Transmuting your Sales ‘Farmers’ into ‘Hunters’

Since the current economic climate began, organizations have been downsizing, reshaping, restructuring, removing layers of management, centralizing, decentralizing… you name it. As conditions worsened the focus has gone from cutting costs to cash survival (+ cutting costs). I’ve observed that no-one has been harder hit than SME businesses where, even in good times, cashflow has always been a bit of a juggling act.

So we are now fours years on, this very August. Customers and vendors who get on stick through the mire. They’ve shared the pain. What’s next?

A few organizations I deal with are gearing themselves for growth. It would be nice if they could ‘farm’ that growth from existing clients. Maybe they can but they do not want to ignore the opportunities from ‘hunting’ for new clients nor be wholly dependent on the custom of existing ones.

They seek to transform themselves from Sales ‘Farmers’ into ‘Hunters’.

Here are some salient points about their journey.

  • There are 18 benchmarked critical success factors an organization can invest in to become ‘winners’ in hunting for new business (“superbidders” win more than 3 out 4 major bids).
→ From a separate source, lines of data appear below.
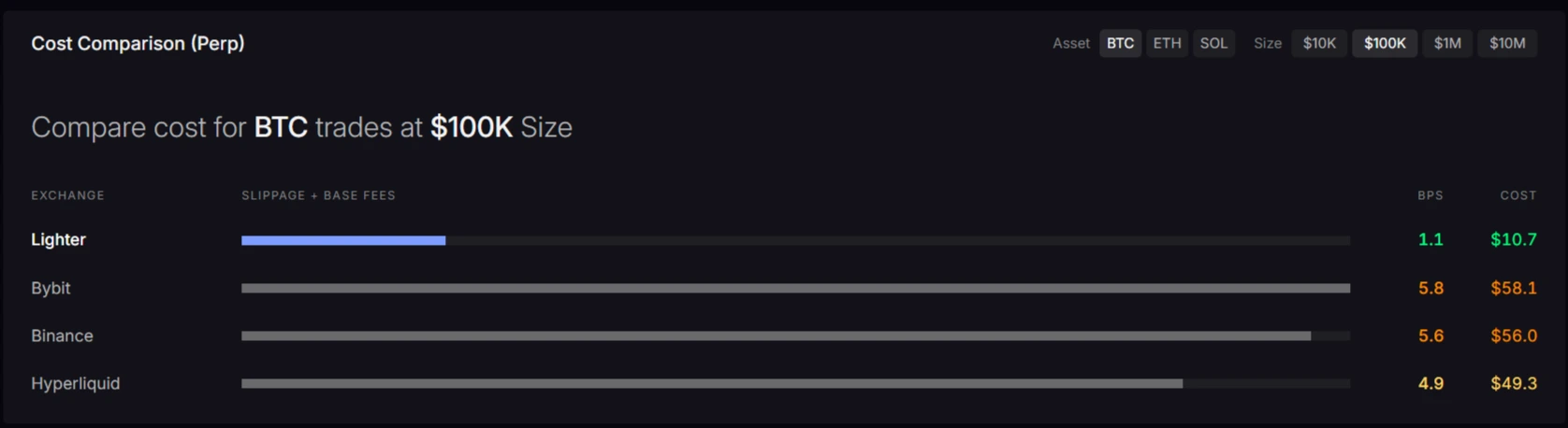
Task: Click Binance's slippage bar
Action: pos(776,335)
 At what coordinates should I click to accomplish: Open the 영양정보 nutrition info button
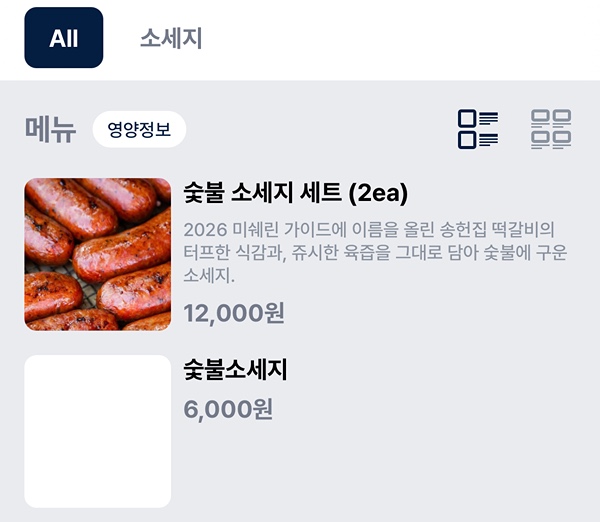pos(139,129)
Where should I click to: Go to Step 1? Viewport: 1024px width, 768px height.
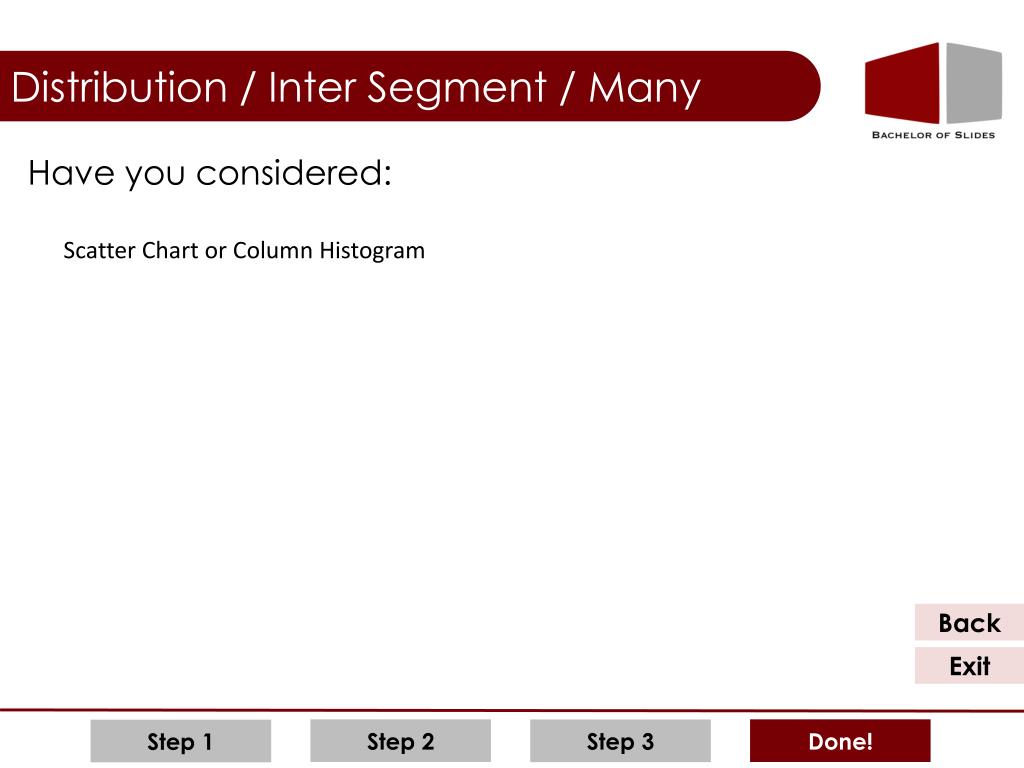pyautogui.click(x=180, y=741)
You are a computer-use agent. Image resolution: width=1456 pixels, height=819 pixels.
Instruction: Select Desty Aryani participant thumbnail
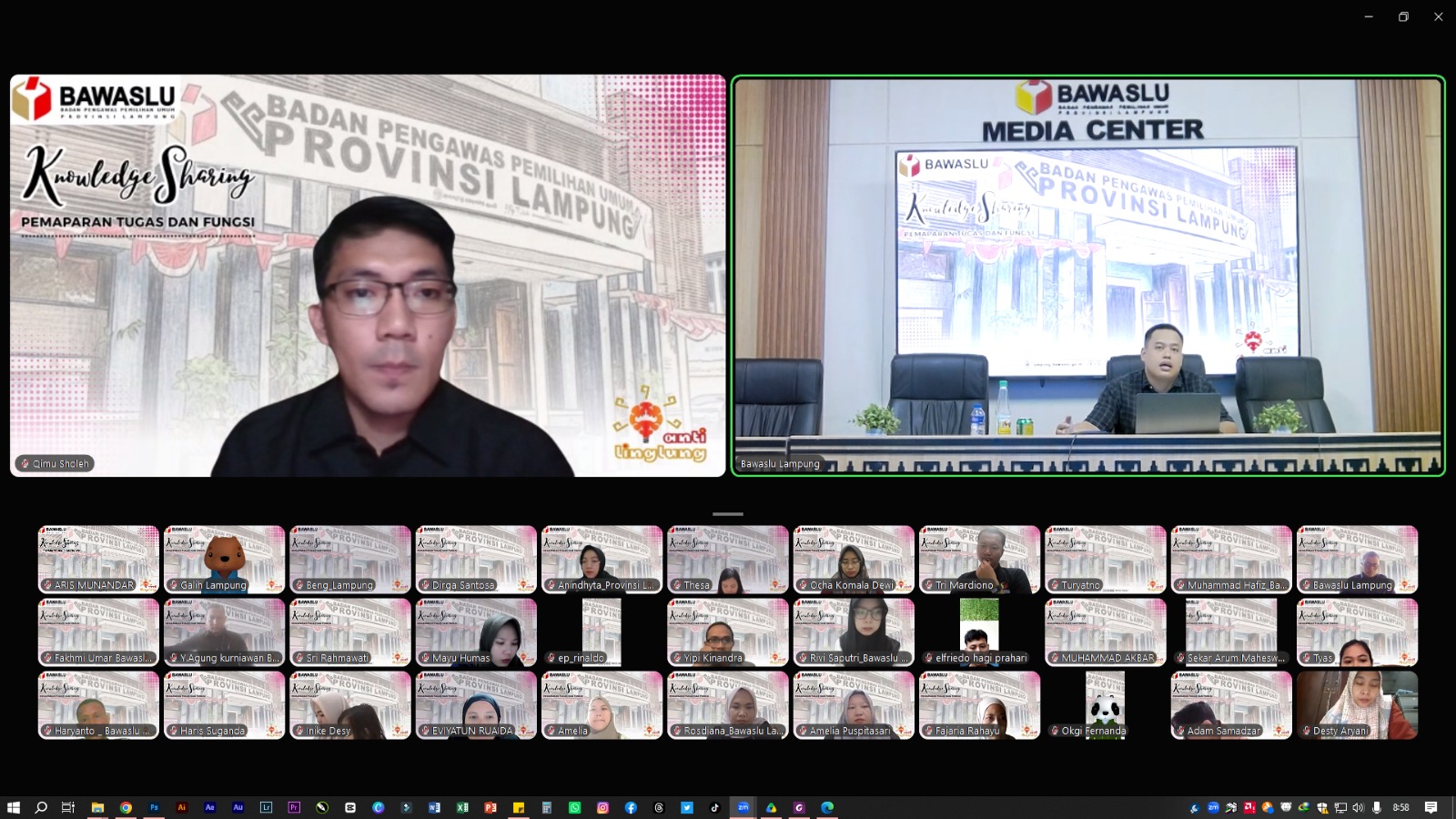[1357, 705]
More on this later.
  • The F-to-H transition is more of an emotional journey than an intellectual one. It’s about making people motivated, confident and curious as well as competent. This starts by making selling (‘hunting’) as easy as possible.
  • Recent years of restructuring of reporting lines and reshaping of business processes will no-doubt have been for good reason. A key question remains – what changes will customers have noticed in your people:
    – More fire and enthusiasm?
    – Nothing?
    – Or sloping shoulders?
  • Winning over the hearts and minds of (especially remote) people comes down to making their lives easier. Again, for salespeople (who follow the path of least resistance) – it’s about ‘making selling easy’ so that they can hit their sales-targets from hunting as easy as (or easier than) they can from farming.
  • Sales training in Industry, Function and Product areas will provide much of the intellectual content required but will probably have only a limited impact on all but the top 10-15% of your salesforce. Management reinforcement will help further to instill hunting practices. The research I’ve seen in this area points to single figure %age growth in sales from such training/coaching interventions. So I want to talk about 3 things that can take you well into double digit growth.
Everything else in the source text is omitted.